Mit den neuen Medien organisiert sich ein Archäologie-interessiertes Laienpublikum, seien es facebook-Gruppen von ehrenamtlichen Bodendenkmalpflegern, Sondengängern oder eher esoterisch Interessierten. In solchen Foren kommen wenig wissenschaftliche Ansichten zu Wort, die Verschwörungstheorien und Parawissenschaften anhängen. Die Wissenschaft muss sich in einer Zivilgesellschaft damit auseinandersetzen, denn all dies sind Interessen der Gesellschaft, die man nicht von oben unterbinden kann und sollte.  Darüber hinaus werden hier durchaus öffentlichkeitswirksam Meinungen formuliert, die sich in Gesetzgebungsprozessen wiederfinden können - und vielfach wird in einer modernen Bürgergesellschaft die Unterstützung einer breiten Öffentlichkeit benötigt, wenn es etwa darum geht, einschneidende Mittelkürzungen oder Organisationsreformen der Denkmalpflege oder der Universitäten zu verhindern oder zu gestalten (siehe z.B. Nordrhein-Westfalen - Finanzkürzungen 2013). Aber auch die denkmalpflegerische Feldarbeit kann nicht ernsthaft ohne die Einbindung von interessierten Bürgern erfolgen.

Die Wissenschaft muss hier offensiv die gesellschaftlichen Interessen einer Wissenskultur vertreten. Solides, oder jedenfalls kritisch reflektiertes Wissen und Information sind schließlich eine wichtige Basis moderner Gesellschaften. Wissensvermittlung verläuft dabei immer weniger im frontalen Dozieren, sondern im Diskurs.

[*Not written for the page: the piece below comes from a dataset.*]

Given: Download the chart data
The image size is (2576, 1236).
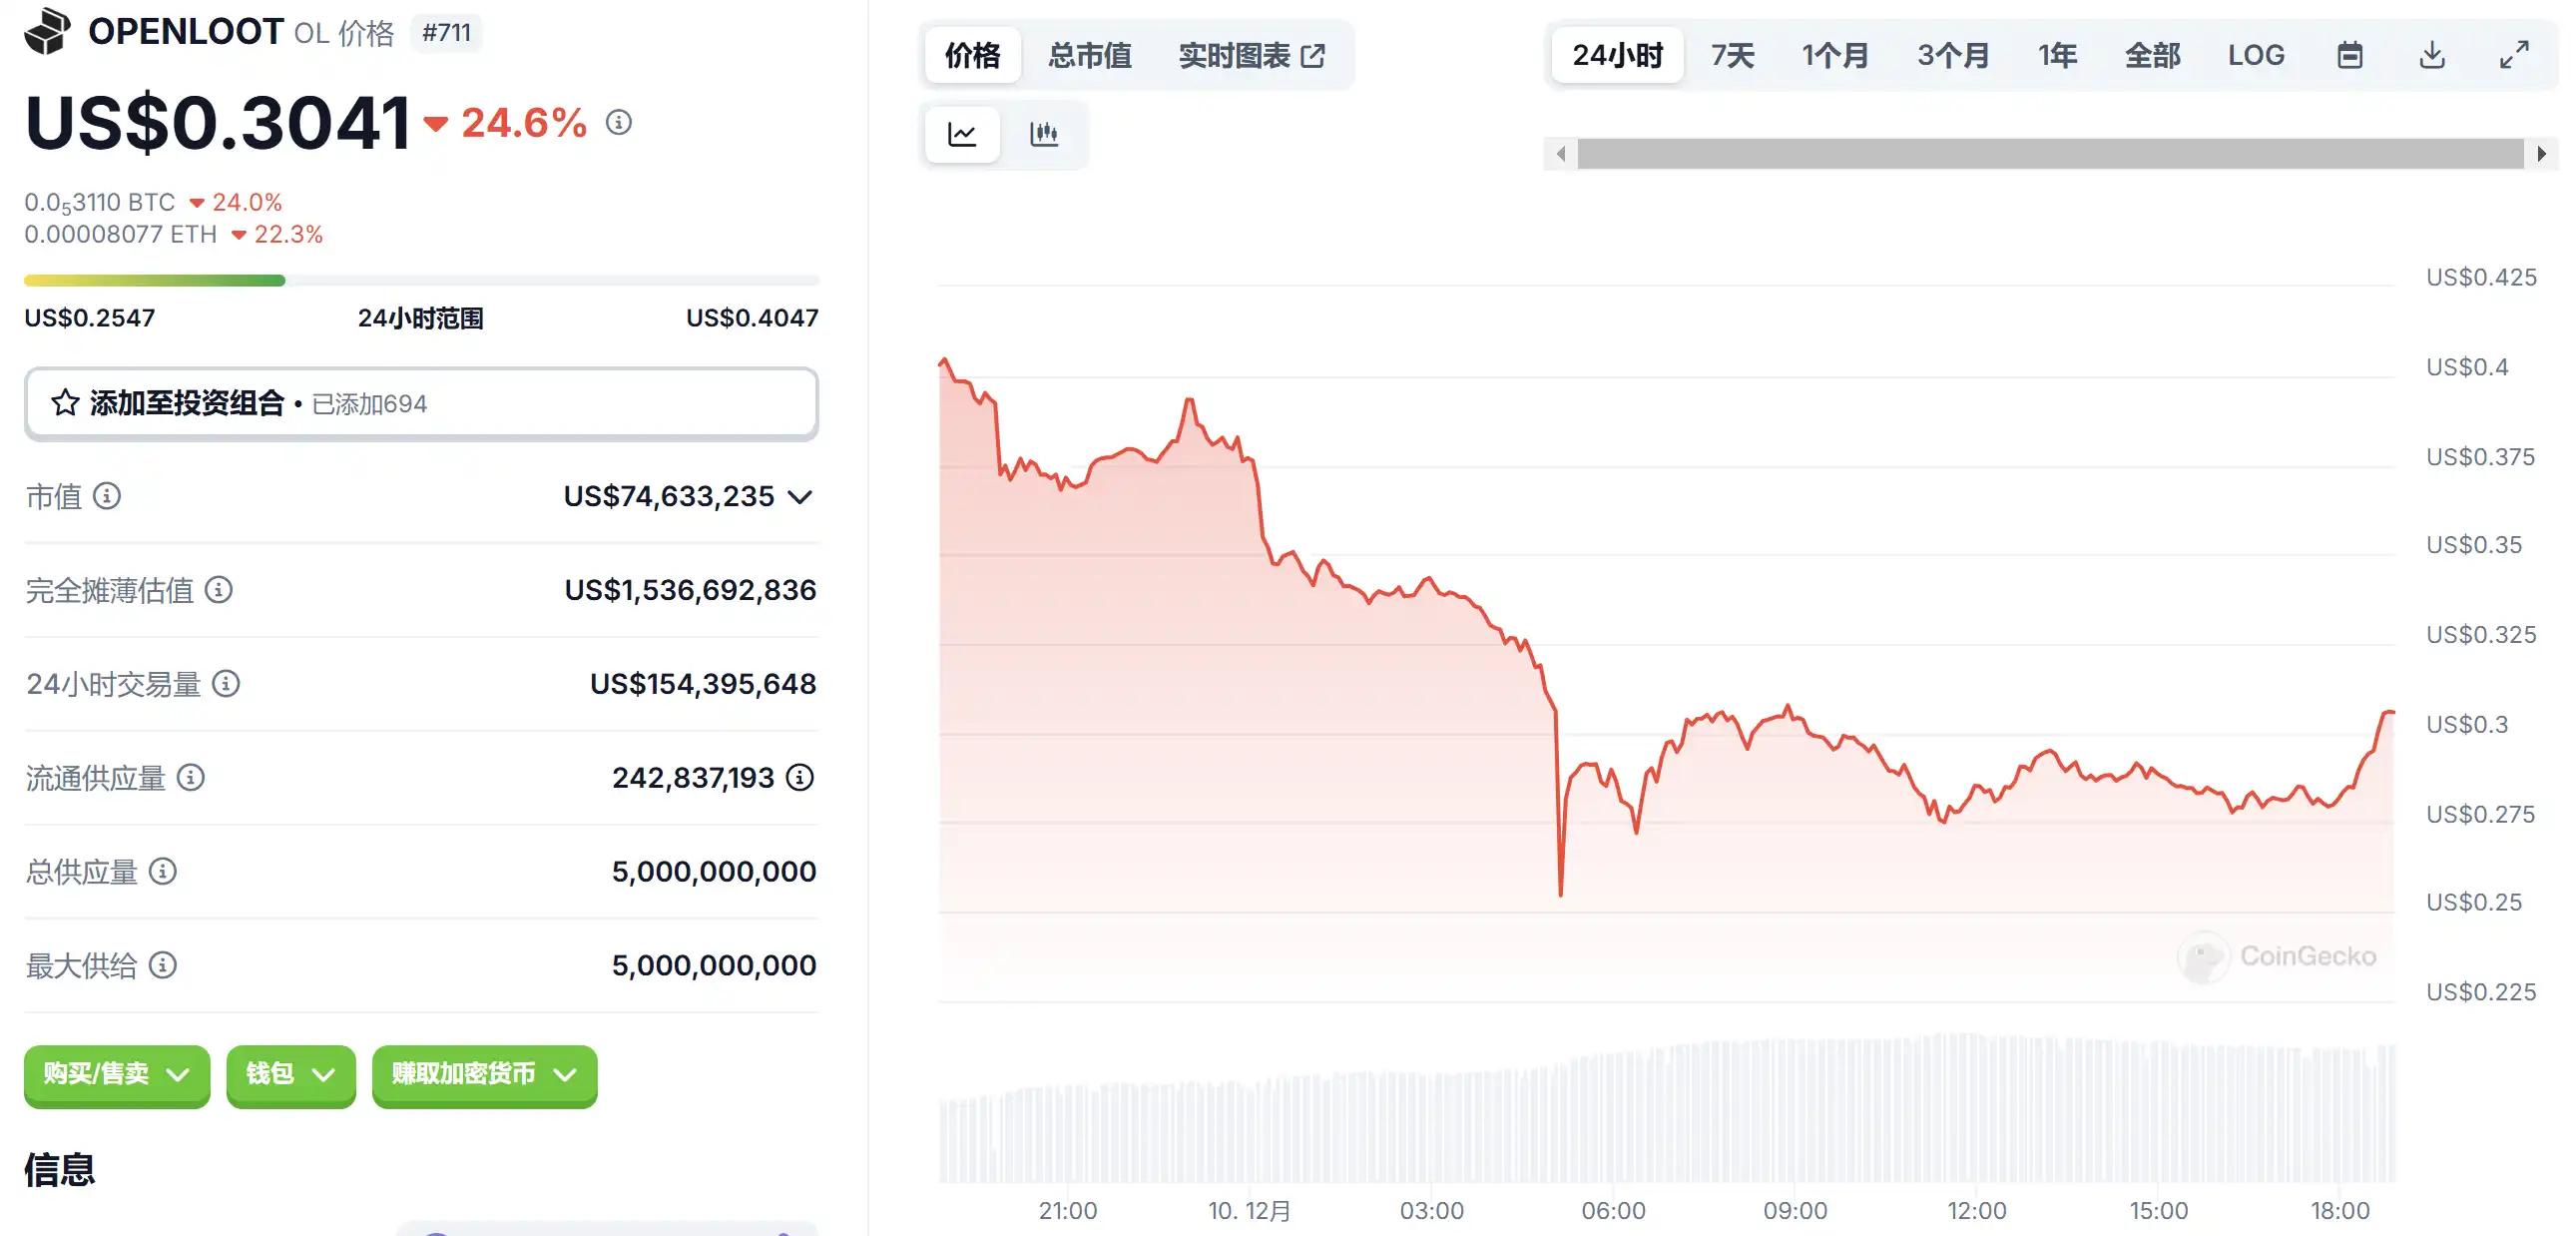Looking at the screenshot, I should 2432,55.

Archäologie als Teil der Alltagskultur
Damit dies gelingen kann, muss man sich darüber im Klaren sein, welche Rolle der Bürger heute für den Prozess der Forschung spielt. Es geht dabei nicht zuletzt um die Erwartungen der Öffentlichkeit an die Archäologie - die außerordentlich strapaziert sind (siehe „Das nennt sich Fieldwork, ihr Schnarchzapfen“ – Der Rülzheimer „Barbarenschatz“ und die öffentliche Wahrnehmung von Denkmalpflege und Archäologen).

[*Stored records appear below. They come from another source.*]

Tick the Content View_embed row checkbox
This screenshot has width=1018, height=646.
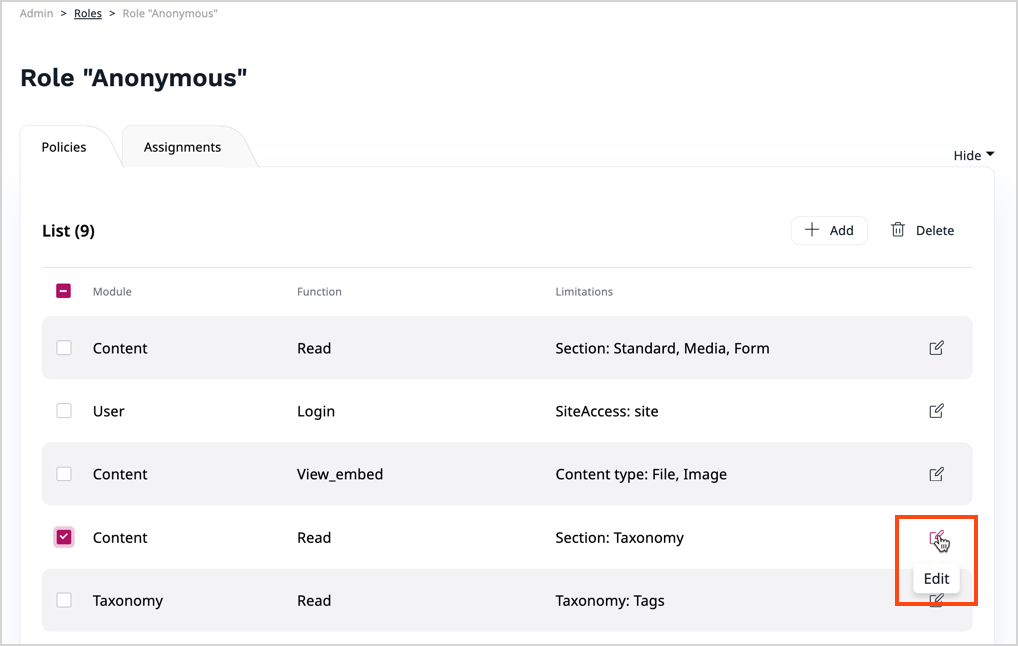[x=64, y=474]
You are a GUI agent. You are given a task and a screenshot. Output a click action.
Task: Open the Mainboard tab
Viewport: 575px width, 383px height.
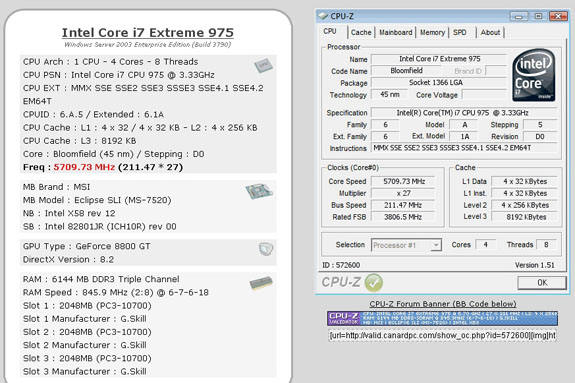pos(396,32)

Cornelius Holtorf hat das Bild der Archäologie in der Öffentlichkeit untersucht und konnte dabei verschiedene Archäologen-Klischees herausarbeiten. Ob Detektiv, Abenteurer/Schatzgräber, oder Denkmal-Manager, immer stehe dabei mehr der archäologische Prozess, also die Forschungsarbeit im Vordergrund als das Forschungsergebnis bzw. die Vergangenheit. Der Schluss, dass es an der Kommunikation zwischen Archäologie und ihrem Publikum mangelt, ist leicht nachvollziehbar. Zwar mangelt es nicht an Öffentlichkeitsarbeit und Museumsaktivitäten, aber diese transportieren selten Forschungsinhalte, sondern pflegen die Klischees, indem sie meist über einzelne Neufunde oder über die Feldarbeiten selbst berichten. Vermittelt wird das Finden und das Dokumentieren (und [oft mit etwas Angeberei] die dazu eingesetzte High-Tech), aber nicht das Interpretieren. In der Tat scheint auch mir, dass sich kaum ein Archäologe Rechenschaft darüber ablegt, was er denn eigentlich der Öffentlichkeit jenseits seiner Funde vermitteln möchte, welches Geschichtsbild seiner Tätigkeit zugrunde liegt.

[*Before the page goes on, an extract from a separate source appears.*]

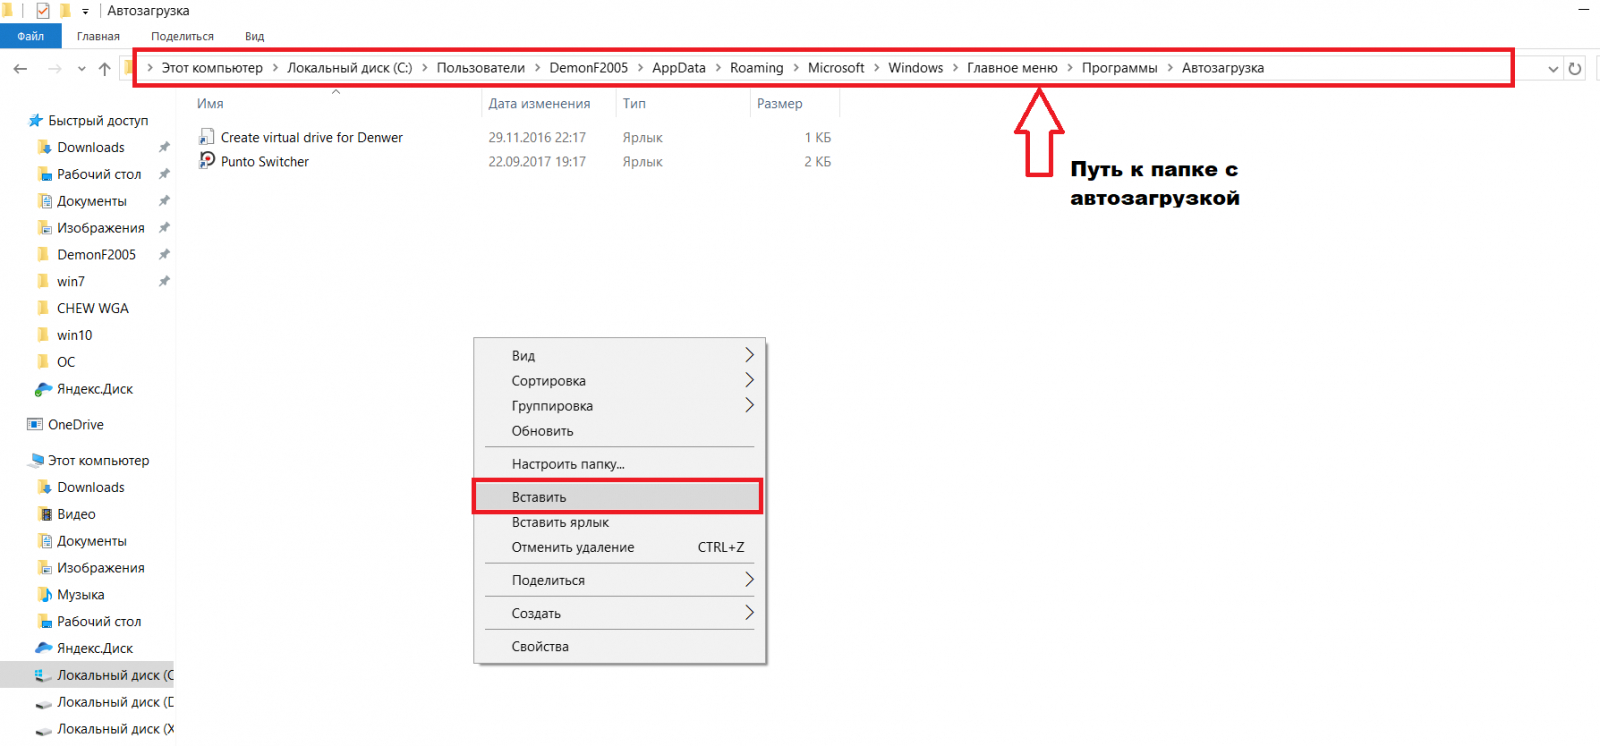Click the Roaming breadcrumb in path

(x=756, y=68)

Public archaeology oder Wissenschaft?
Holtorf vertritt indes einen extremen Standpunkt: Archäologie sollte sich an ihrem Publikum ausrichten und zur public archaeology werden. Er plädiert dafür, die Archäologie hätte bei dem allgemein eher positiv besetzten Bild in der Öffentlichkeit, diese Öffentlichkeit in die Archäologie einzubinden - anstatt gegen sie zu arbeiten.

Je mehr Menschen an der Archäologie teilhaben und ihre Freude daran hätten, um so bedeutender sei ein archäologisches Projekt. Holtorf verweist hier auch auf die öffentliche Finanzierung der Archäologie, woraus sich eine Verantwortung der Archäologie ihrem Publikum gegenüber ergäbe.

Holtorfs Schlussfolgerungen sind indes etwas verstörend, denn sie bedeuten im Endeffekt, dass Archäologie keine Wissenschaft, sondern Unterhaltungsprogramm wäre. Dann aber gibt es effektivere Methoden, die Massen zu unterhalten: Brot und Spiele (Pommes und Fußball). 


Der dänische Archäologe Kristian Kristiansen wendet sich gegen die Ideen von Cornelius Holtorf (Kristiansen 2008). Er weist auf einige Brechungen in Holtorfs Perspektive hin, indem er die Dialektik zwischen Archäologie und ihrem Publikum verkenne. Gerade die Faszination der Archäologie, nämlich der Forschungsprozess, würde zunichte gemacht, wenn sich die Archäologie auf Holtorfs Forderung einlässt. Und die Forschung trägt eine Verantwortung - dafür, dass die Vergangenheit nach bestem Wissen und Gewissen und auf der Basis aktueller Standards interpretiert und nicht populär manipuliert wird.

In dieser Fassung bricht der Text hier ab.